Turkey fuelling power game in eastern Mediterranean
Turkey’s increasingly muscular foreign policy vision
pursued by President Recep Tayyip Erdoğan
over recent years has unsettled Turkey’s traditional allies and alarmed its
regional foes, especially over competing claims to gas drilling rights in the
Eastern Mediterranean, the Financial Times reported on Sunday.
The discovery of huge natural gas deposits in the
past decade has created the potential to transform energy supplies in the
region, but the resources are subject to claims from at eight countries, and
centre around Cyprus, divided since 1974 between a Greek Cypriot south, a
European Union member, and the Turkish Cypriot north, only recognised by
Ankara.
Ankara has adopted an increasingly assertive and
aggressive approach to Turkey and Northern Cyprus being excluded from regional
efforts by Cyprus, Greece, Egypt and Israel, as well as the UAE and France, to
exploit eastern Mediterranean hydrocarbon resources.
Cyprus says that its drilling for hydrocarbons in
the waters around the island is backed by international law, citing its
exclusive economic zone, but Ankara claims Cyprus is both impinging on Turkey’s
continental shelf and violating the rights of the northern side of the
island.
Erdoğan has recently
sent the Turkish navy to intimidate drill ships belonging to international oil
companies and has dispatched his own exploration vessels.
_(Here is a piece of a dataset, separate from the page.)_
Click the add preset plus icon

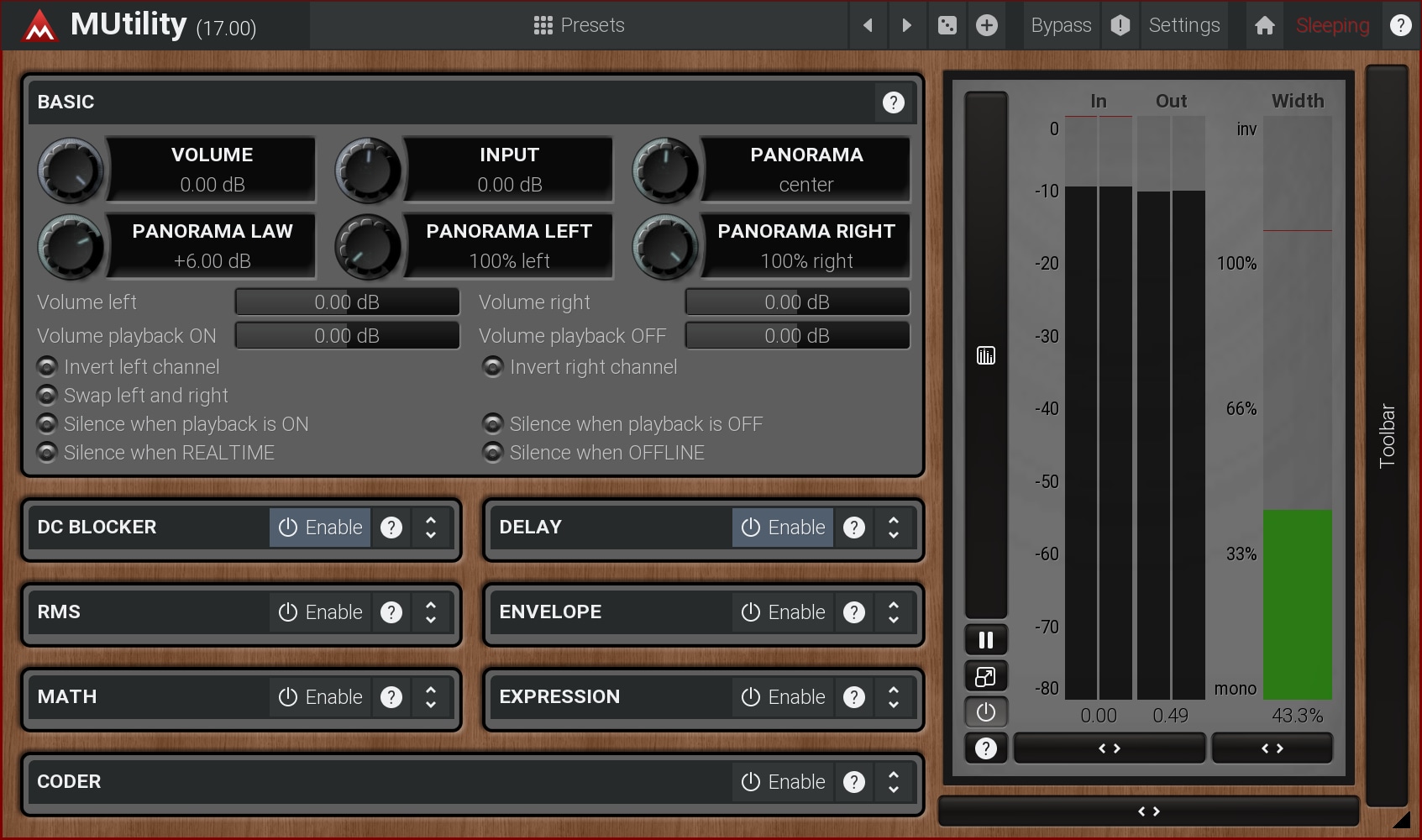[x=987, y=25]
The interventions
threaten to stymie billions of dollars of investment.
“We are tearing up and throwing away the maps of the
eastern Mediterranean that imprison us on the mainland,” Erdoğan’s deputy, Fuat Oktay,
said in June.
What began as a dispute between Turkey and Cyprus is
fuelling a regional power game, and causing deep unease in the EU and the
United States, the FT said.
The latest flashpoint is the Libyan conflict, where
Turkey intervened military to support the United Nations-recognised government
after signing an agreement intended to shift maritime boundaries to enable
Ankara to drill for oil and gas off the Libyan coast.
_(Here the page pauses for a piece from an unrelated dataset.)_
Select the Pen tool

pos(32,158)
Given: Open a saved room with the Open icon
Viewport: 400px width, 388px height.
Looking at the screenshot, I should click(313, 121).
“It has built into a big strategic issue,” Dorothée
Schmid, an expert on Turkey at the French Institute of International Relations,
told the FT. She said Turkey is seen by many in Europe as being “a very
aggressive player that is waging war in several parts of the region and is
behaving very aggressively against the EU”.
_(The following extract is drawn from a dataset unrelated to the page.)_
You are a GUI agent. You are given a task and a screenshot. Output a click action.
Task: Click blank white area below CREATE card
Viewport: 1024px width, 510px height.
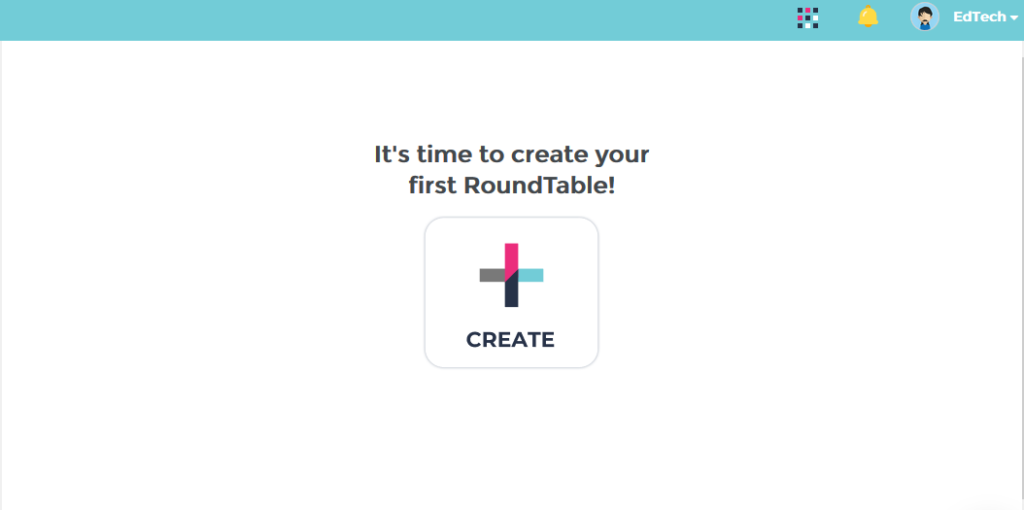[x=511, y=438]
Özlem Kaygusuz, an associate professor of
international relations at Ankara University, told the FT that Erdoğan
and his government believe they are restoring Turkey’s power and prestige on
the international stage.
“They believe that the more Turkey plays an
assertive role, the more it will become valuable and impossible to ignore for
western interests in the region,” Kaygusuz said.
Anthony Skinner, director of Middle East research at
Verisk Maplecroft consultancy firm, told the FT that Turkey would probably like
to reach a negotiated deal with Cyprus, but he said that talks are likely years
away and that “Erdoğan’s penchant for
brinkmanship and pulling back just before it gets really dangerous means there’s always a risk of
escalation.”
Some analysts see Turkey’s actions as a spoiling
tactic rather than a genuine ambition to exploit resources.
“Turkey is in an ideal position to frustrate the
further development of the eastern Mediterranean,” Richard Bronze, co-founder
of the consultancy Energy Aspects, told the FT. “But its actions are being led
at least as much by politics as economics.”
Some analysts see the potential for economics to
eventually trump politics, even if any solution is a long way off.
“I hope that one day we will see some logic and
Turkey will also become part of this development as it’s a huge market sitting
right on the doorstep,” Mathios Rigas, chief executive of Energean, which is
developing projects in the region, told the FT.
“Energy can become a solution rather than a problem
and that's the way politicians should be looking at this.”